What is there that can be said about Gone with the Wind that hasn't already been said? And I'm not just saying that because I can't be bothered typing much about it, but because there really isn't much to say that wouldn't just sound like heavy squeals - VIVIAN LEIGH! THE COSTUMES!! THE SETS!!! VIVIAN LEIGH!!!! EVERYTHING!!!!! VIVIAN LEIGH!!!!!! ETC!!!!!!! You get the deal. Seeing it on a big screen was, needless to say, a bit better than a DVD on the TV (and, on at least one viewing, with the wrong side of the disc in, resulting in watching a hefty chunk of the film's second half before everything else. Oops.) I lost track of the amount of times my face lit up with a grin as big as Tara witnessing those images projected onto a cinema screen for the first time. Tomorrow is another day... A+
Lastly - just last night in fact - I immersed myself in The Battleship Potemkin, Sergei Eisenstein's famed 1925 silent film about the mutiny on board the titular ship and the effects - albeit fictionalised - it had on the nearby port town of Odessa. It's an astonishing film, and one that is constantly surprising in its use of editing and cinematography, not to mention the curiously numerous moments of homoerotic imagery that Eisenstein, a gay man, put into the film. Querelle eat your heart out! Okay, maybe not that much...
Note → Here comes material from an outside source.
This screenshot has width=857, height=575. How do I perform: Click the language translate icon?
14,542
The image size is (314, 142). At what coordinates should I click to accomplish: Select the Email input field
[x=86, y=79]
As someone who finds his resistance to silent films deteriorating with each subsequent viewing, I was shocked by how little it felt like a chore to sit through as some silents can be. There was only one instance of my biggest silent movie pet peeve where a character speaks for what feels like a lengthy moment of time and yet only one brief title card of dialogue appears on screen afterwards! That's a win in my book. Much like the best silent films I have seen - Murnau's Sunrise: A Song of Two Humans and Nosferatu, Pabst's Pandora's Box, Lang's M and Metropolis - it has a vibrancy and a strength of storytelling ability that belies its origins. It's why I don't care for DW Griffith's The Birth of a Nation or Intolerance, both of which are unwieldy, excessive and over-wrought. For all the "he invented [insert camera trick]!" praise that Griffith gets, I couldn't help but feel that watching this film, and in particular the "Odessa Steps" sequence, was more akin to watching cinema for the first time. It's such a striking, deeply powerful piece of filmmaking that actually had be gasping. It's amazing how techniques seen hundreds of time since can still have such an impact like they do here. I'd heard about the "Odessa Steps" scene and everytime I saw those steps I thought to myself "is this is?" When it began, however, I could tell "oh, this is it!" and was instantly swept up, just as I was the rest of the film. A
I, unfortunately, feel like I could barely find time to watch all 74 minutes of Battleship Potemkin once this weekend let alone twice, which is what I wanted to do. I have heard the Pet Shop Boys' score to the film long before I'd seen the movie itself and now that I've seen it I really did want to watch it again with the sound on mute and their 2007 electronic synth driven music score on the speakers. It's a thrilling 69 minutes worth of music from the Boys - credited as Tennant/Lowe for some reason - and would be interested to see how it plays alongside the monster of a film. Has anybody done it or, better yet, been a one of the rare screenings featuring the Pet Shop Boys' score? People have done the same thing to Metropolis, which would be another fascinating combination given science fiction and synthesisers go hand in hand.